I frowned, hating to revisit their faces, the emotions associated with them, but there was necessity this time. A reason that might better help us with this. “You saw the paintings she made.”
“Hideous and weird.”
“Sad and meaningful.”
“Change of pace from when you branded them creepy.”
I gave her a look, then, “But what if they were more than that? What if they were like tapestries?”
“Then she has a very strange history.”
I didn’t reject the idea. “I think she may have lost her family and is starting to forget their faces. What it feels like to have them. Immortals are, well, immortal. Don’t you all begin to forget what happened centuries ago?”
Jera’s face darkened. “No.”
I eased away from that front. “Okay, that’s fine. But we should at least take into account why she wants the memories, and if it’s because she’s lost her own . . . I don’t know, it seems rather drastic to murder a creature that, as you implied, is naturally cruel.”
“Humans smash mosquitos all day long.”
“That
’s different.”
“How?”
“I’m not about to have the mosquito versus humans talk, Jera.”
“Regardless, the fae are neither human nor insect. They’re like maniacal wild animals and I won’t show mercy to those who stampede over what’s mine.”
I.e., me.
I knew there was no chance of talking her out of it anytime soon. So I stashed it for later.
After we had Ophelia back.
*****
“Who are they?” Niv asked from behind the desk.
Jera and I stood before her, her security posted at the door behind us.
The burly man stepped forward just then and spoke calmly, “The succubus and human male you met with yesterday. You agreed to assist them with retrieving a demon from HB, and in return, they’ve agreed to give you this male’s memories.”
Niv, dressed in leather black pants and a forest green blouse to match her eyes, cocked her head and looked at me intensely. “Mmm, yes, excellent memories he must have, but not enough to jeopardize my pact with that organization.”
The man nodded. “Will you erase them, then?”
“Likely.”
What was going on?

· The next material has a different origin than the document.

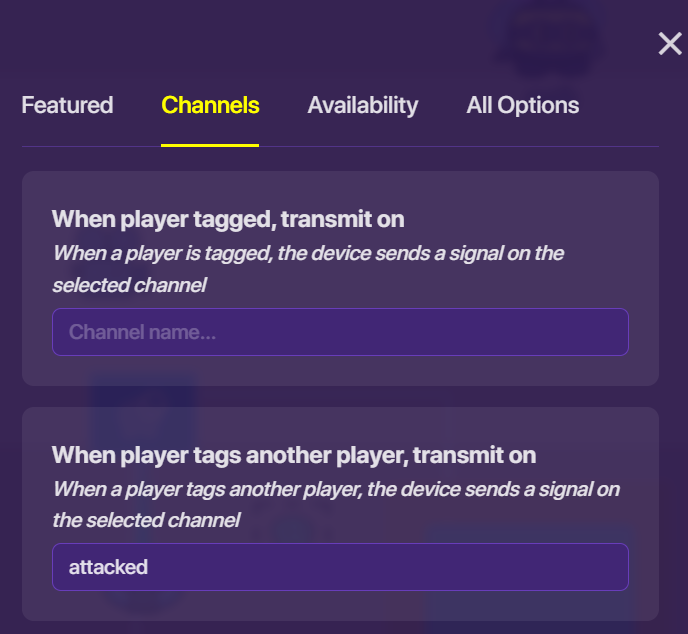688x634 pixels.
Task: Click the word 'attacked' in the field
Action: (x=108, y=567)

We’d literally just discussed our agreement last night. Had I actually been right in the memory loss theory?
More importantly, what did they mean by ‘erased?’

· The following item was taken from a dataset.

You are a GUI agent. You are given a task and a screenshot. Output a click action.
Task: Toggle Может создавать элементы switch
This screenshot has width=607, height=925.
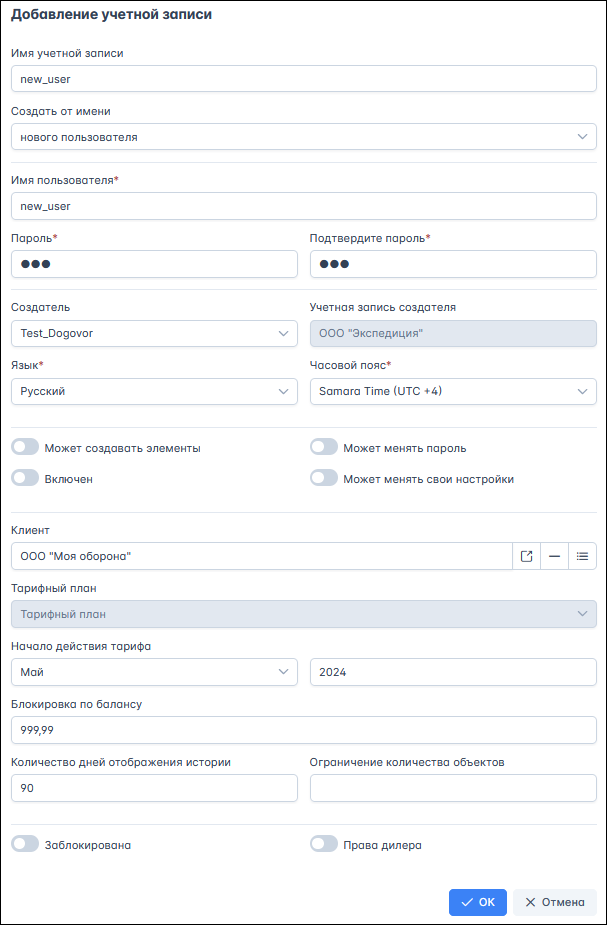point(25,448)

Before I could say a thing, before Jera could finish lifting her hand, the entire arm having turned a molten red, something hushed over us.

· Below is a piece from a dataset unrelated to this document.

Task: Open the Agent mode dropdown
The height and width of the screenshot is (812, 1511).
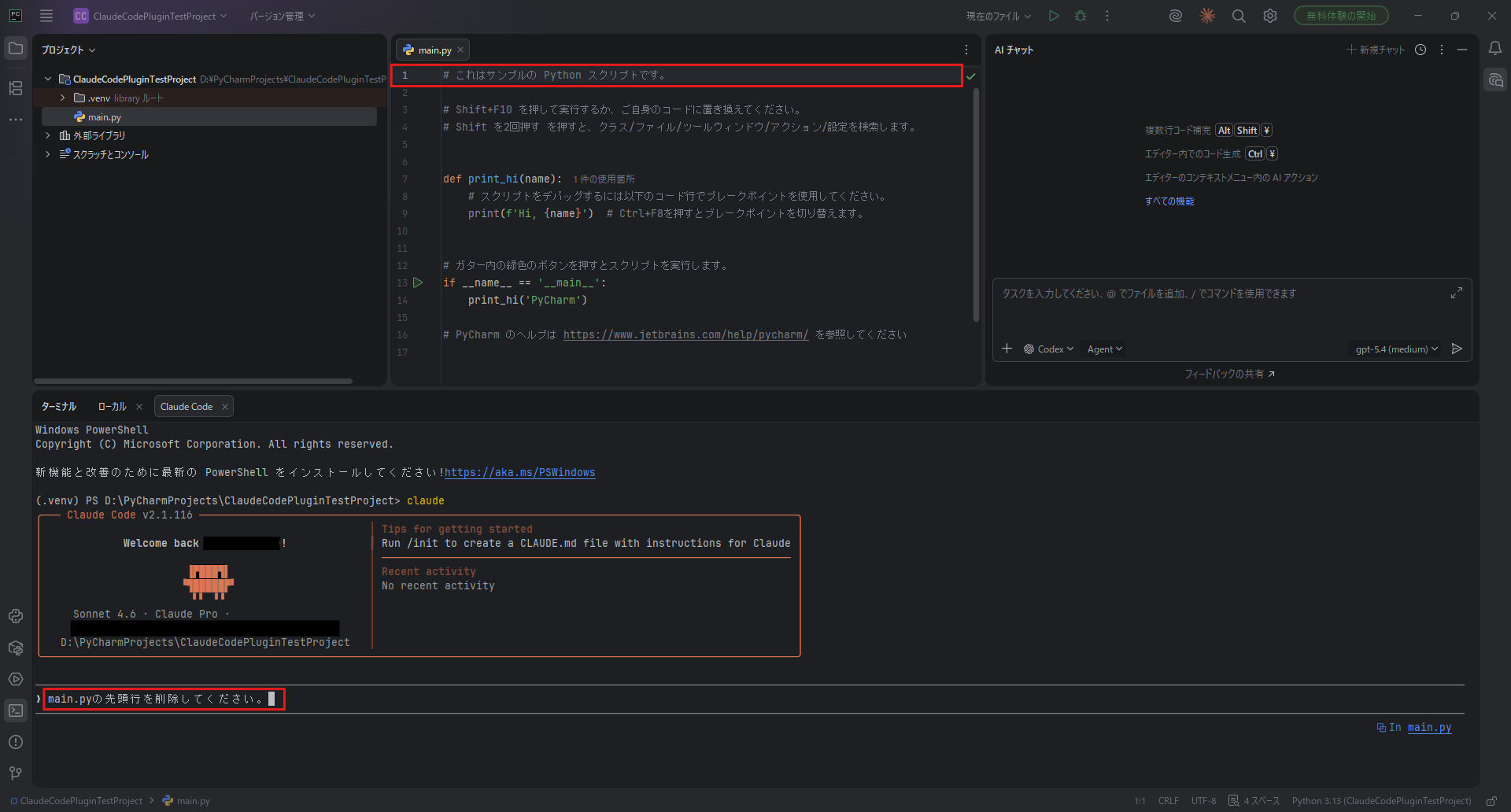Action: (1104, 349)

A fog rolling into my mind, cool and misty, before billowing out and coating my entire consciousness. And just like that, having not been in the club for more than five minutes, I felt the night’s plan begin to crumble.
Just as my mind did.
It felt like the tingling residue of a sneeze, the coil of a ribbon coming undone.
The removal of my memory.
I knew then why there was little to no recollection of this club’s activities: no one remembered it. This woman, did she erase the memories of those who came but left behind just enough to keep them coming back for the emotion cocktails and tranced time on the dance floor?